Débordante de ces biens si grands, l'épouse, mère de l'unique Époux, douce et très aimée en ses délices, est comme la source des jardins spirituels et le puits des eaux vives et vivifiantes qui jaillissent en torrent du Liban divin. Aussi fait-elle couler, depuis le mont Sion jusqu'à toutes les nations qui l'entourent ou sont répandues au loin, des fleuves de paix et des ruisseaux de grâces débordant du ciel. ~

Lorsque la Vierge des vierges était conduite par son Dieu et Fils, le Roi des rois, dans l'allégresse des anges, la joie des archanges, parmi les acclamations du ciel, alors s'accomplit la prophétie de David disant au Seigneur : La reine se tient à ta droite, dans un vêtement d'or et des ornements variés .

HOMÉLIE POUR L'ASSOMPTION

Le doigt de Dieu

 

      « Que ta main intervienne pour me secourir ! » (Ps 118,173) C'est le Fils unique du Père qu'on appelle la main de Dieu, lui par qui Dieu a tout créé.
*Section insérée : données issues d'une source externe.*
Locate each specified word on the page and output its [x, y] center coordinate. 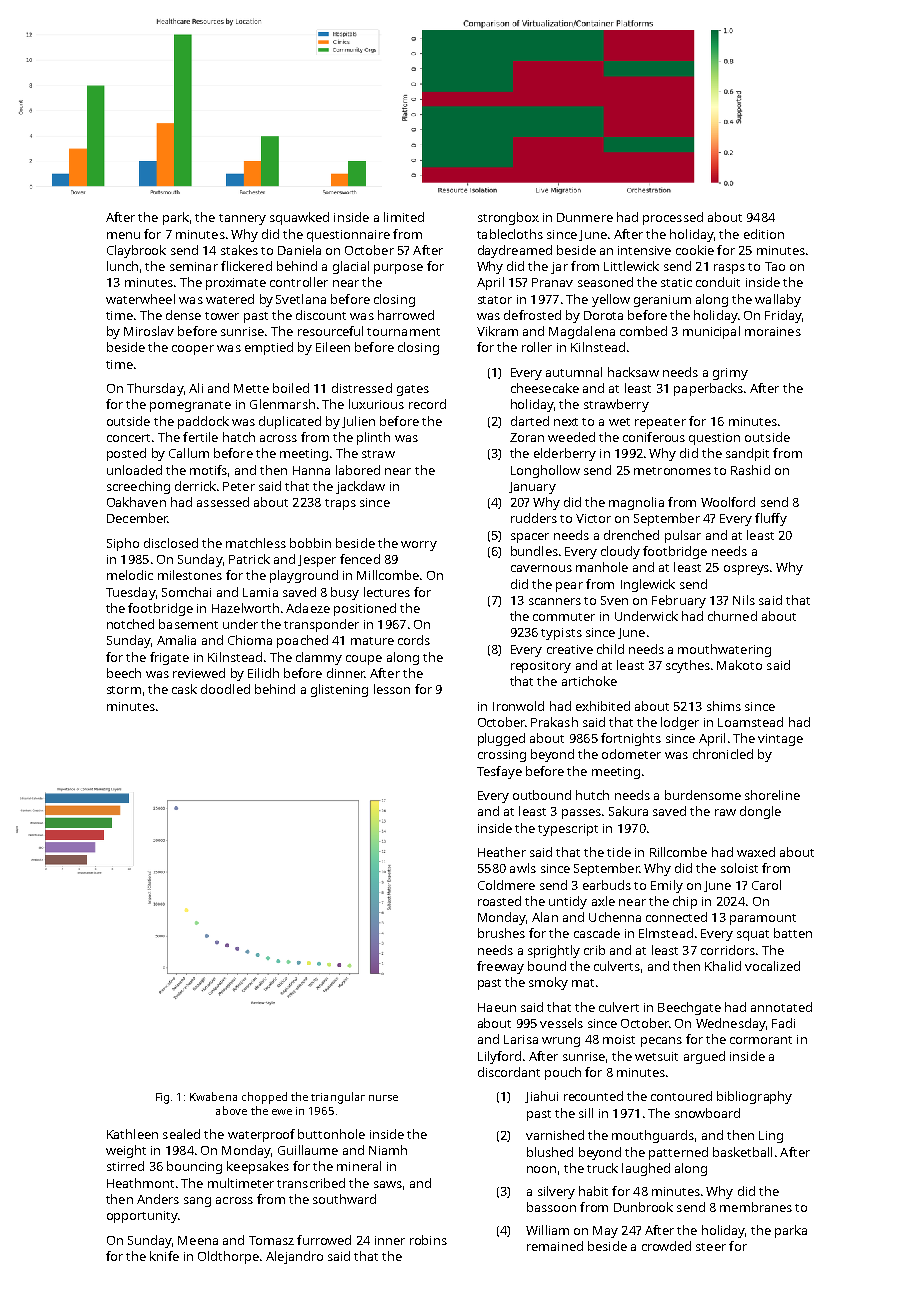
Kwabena [213, 1096]
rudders [534, 518]
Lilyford [499, 1057]
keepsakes [258, 1167]
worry [419, 546]
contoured [681, 1096]
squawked [299, 218]
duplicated [290, 422]
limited [404, 217]
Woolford [728, 502]
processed [673, 218]
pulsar [683, 536]
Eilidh [263, 673]
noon [541, 1169]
Cette main est intervenue quand elle a pris notre chair, non seulement en ne causant aucune blessure à sa mère, mais encore, selon le témoignage du prophète, en prenant sur elle nos maladies, en se chargeant de nos souffrances (Is 53,4).

      Oui vraiment, cette main toute pleine de remèdes et de médicaments a guéri toute maladie. Elle a écarté tout ce qui conduit à la mort ; elle a ressuscité des morts ; elle a brisé les portes de l'enfer ; elle a enchaîné le fort et l'a dépouillé de ses armes ; elle a ouvert le ciel ; elle a répandu l'Esprit d'amour dans le cœur des siens. Cette main délivre les prisonniers et éclaire les aveugles ; elle relève ceux qui sont tombés ; elle aime les justes et garde les étrangers ; elle accueille l'orphelin et la veuve. Elle arrache à la tentation ceux qui sont menacés d'y succomber ; elle restaure par son réconfort ceux qui souffrent ; elle redonne la joie aux affligés ; elle abrite sous son ombre ceux qui peinent ; elle écrit pour ceux qui veulent méditer sa Loi ; elle touche et bénit le cœur de ceux qui prient ; elle les affermit dans l'amour par son contact ; elle les fait progresser et persévérer dans leurs œuvres. Enfin, elle les conduit à la patrie ; elle les ramène au Père.

      Car si elle s'est faite chair, c'est pour attirer l'homme par un homme, unissant notre chair à sa chair, pour ramener dans son amour la brebis errante à Dieu, le Père tout-puissant et invisible. Puisque cette brebis, pour avoir quitté Dieu, était tombée dans la chair, il était nécessaire que le mystère de l'Incarnation de cette main la conduise, pour la soulever et pour la ramener au Père (Lc 15,4s).